|Publication Type||Journal Article|
|Year of Publication||2020|
|Authors||Replogle, JMichael, Zhou, W, Amaro, AE, McFarland, JM, Villalobos-Ortiz, M, Ryan, J, Letai, A, Yilmaz, O, Sheltzer, J, Lippard, SJ, Ben-David, U, Amon, A|
|Journal||Proc Natl Acad Sci U S A|
|Date Published||2020 Dec 01|
Aneuploidy, defined as whole chromosome gains and losses, is associated with poor patient prognosis in many cancer types. However, the condition causes cellular stress and cell cycle delays, foremost in G1 and S phase. Here, we investigate how aneuploidy causes both slow proliferation and poor disease outcome.
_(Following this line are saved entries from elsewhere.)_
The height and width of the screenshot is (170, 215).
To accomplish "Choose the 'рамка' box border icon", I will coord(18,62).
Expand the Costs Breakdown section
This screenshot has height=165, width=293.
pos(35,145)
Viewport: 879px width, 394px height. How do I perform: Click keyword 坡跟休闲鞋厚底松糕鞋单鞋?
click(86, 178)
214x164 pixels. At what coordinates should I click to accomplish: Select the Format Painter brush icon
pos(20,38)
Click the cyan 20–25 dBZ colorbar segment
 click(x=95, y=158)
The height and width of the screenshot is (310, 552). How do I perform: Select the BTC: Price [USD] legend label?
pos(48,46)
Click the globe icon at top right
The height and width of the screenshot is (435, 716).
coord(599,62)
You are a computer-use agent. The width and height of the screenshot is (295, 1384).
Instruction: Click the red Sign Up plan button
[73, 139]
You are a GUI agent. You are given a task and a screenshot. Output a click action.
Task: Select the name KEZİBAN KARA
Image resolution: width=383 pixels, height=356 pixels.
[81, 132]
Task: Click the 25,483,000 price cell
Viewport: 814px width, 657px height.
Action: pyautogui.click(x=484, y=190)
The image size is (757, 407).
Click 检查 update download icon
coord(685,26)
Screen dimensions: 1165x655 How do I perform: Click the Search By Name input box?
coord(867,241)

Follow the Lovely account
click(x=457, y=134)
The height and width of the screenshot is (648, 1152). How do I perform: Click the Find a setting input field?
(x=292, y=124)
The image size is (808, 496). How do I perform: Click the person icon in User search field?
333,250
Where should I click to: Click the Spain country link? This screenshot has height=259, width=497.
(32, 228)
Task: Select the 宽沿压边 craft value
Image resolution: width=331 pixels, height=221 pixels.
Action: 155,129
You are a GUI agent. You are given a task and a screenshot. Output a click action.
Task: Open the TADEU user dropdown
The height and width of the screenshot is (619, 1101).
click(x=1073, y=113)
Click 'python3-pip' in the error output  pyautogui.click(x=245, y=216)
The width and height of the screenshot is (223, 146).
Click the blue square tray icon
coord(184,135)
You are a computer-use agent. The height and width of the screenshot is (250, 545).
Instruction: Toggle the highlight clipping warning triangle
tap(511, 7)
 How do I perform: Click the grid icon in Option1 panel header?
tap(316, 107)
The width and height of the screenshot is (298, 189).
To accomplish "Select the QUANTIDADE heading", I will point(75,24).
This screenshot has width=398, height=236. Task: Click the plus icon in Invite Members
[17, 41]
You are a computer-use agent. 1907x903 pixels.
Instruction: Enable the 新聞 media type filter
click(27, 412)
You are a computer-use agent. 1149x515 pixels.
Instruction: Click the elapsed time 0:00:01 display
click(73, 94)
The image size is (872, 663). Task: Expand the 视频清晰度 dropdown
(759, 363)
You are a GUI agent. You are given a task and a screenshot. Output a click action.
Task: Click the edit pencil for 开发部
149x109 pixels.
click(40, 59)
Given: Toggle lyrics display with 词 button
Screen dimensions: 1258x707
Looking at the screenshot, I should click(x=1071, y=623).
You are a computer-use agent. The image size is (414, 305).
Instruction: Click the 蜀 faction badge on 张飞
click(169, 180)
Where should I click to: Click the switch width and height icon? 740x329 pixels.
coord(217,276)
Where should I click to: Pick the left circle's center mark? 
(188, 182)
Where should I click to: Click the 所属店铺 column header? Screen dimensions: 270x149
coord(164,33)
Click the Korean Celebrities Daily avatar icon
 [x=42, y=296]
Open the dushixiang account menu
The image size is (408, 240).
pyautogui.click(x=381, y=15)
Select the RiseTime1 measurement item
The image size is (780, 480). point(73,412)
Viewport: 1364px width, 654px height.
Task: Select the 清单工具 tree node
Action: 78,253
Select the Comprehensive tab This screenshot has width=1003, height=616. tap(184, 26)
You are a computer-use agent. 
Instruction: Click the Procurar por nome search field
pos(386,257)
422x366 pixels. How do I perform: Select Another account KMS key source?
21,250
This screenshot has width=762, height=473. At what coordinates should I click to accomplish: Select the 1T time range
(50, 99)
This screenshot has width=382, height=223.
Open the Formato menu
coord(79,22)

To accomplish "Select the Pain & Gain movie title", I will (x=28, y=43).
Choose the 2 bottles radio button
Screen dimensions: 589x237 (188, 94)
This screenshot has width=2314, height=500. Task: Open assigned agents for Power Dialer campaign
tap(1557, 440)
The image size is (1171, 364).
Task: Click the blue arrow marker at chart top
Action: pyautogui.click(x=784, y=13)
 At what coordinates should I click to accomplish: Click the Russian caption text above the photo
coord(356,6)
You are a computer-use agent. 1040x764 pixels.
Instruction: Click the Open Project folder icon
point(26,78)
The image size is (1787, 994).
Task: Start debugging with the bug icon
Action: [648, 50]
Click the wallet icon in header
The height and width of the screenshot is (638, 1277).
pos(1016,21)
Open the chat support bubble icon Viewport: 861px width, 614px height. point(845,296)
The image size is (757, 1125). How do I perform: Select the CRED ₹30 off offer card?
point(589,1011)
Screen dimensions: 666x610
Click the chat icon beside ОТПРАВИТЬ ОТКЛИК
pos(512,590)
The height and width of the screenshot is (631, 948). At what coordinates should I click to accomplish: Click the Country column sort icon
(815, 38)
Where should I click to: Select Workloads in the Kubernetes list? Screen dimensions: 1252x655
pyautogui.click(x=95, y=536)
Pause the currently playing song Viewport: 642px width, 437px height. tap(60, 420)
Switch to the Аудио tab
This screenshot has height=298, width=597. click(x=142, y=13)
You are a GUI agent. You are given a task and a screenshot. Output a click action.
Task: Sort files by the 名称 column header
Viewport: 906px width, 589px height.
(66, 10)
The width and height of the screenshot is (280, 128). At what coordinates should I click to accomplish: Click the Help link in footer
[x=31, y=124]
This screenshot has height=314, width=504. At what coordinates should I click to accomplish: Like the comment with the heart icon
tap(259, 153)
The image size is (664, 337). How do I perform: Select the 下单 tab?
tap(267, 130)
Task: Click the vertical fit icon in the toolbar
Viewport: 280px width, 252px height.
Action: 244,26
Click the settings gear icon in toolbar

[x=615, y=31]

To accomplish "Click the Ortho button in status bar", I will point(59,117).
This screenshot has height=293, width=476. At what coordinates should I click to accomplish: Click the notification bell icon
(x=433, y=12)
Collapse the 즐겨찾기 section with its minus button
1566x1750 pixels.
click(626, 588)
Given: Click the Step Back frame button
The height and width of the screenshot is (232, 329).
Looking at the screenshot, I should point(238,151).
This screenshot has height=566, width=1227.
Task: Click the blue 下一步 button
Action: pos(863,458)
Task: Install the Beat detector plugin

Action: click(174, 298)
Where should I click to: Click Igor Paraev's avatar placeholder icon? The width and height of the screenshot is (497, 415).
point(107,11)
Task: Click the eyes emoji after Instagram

We test the hypothesis that aneuploidy brings about resistance to chemotherapies because of a general feature of the aneuploid condition-G1 delays. We show that single chromosome gains lead to increased resistance to the frontline chemotherapeutics cisplatin and paclitaxel. Furthermore, G1 cell cycle delays are sufficient to increase chemotherapeutic resistance in euploid cells. Mechanistically, G1 delays increase drug resistance to cisplatin and paclitaxel by reducing their ability to damage DNA and microtubules, respectively. Finally, we show that our findings are clinically relevant. Aneuploidy correlates with slowed proliferation and drug resistance in the Cancer Cell Line Encyclopedia (CCLE) dataset. We conclude that a general and seemingly detrimental effect of aneuploidy, slowed proliferation, provides a selective benefit to cancer cells during chemotherapy treatment.
|Alternate Journal||Proc Natl Acad Sci U S A|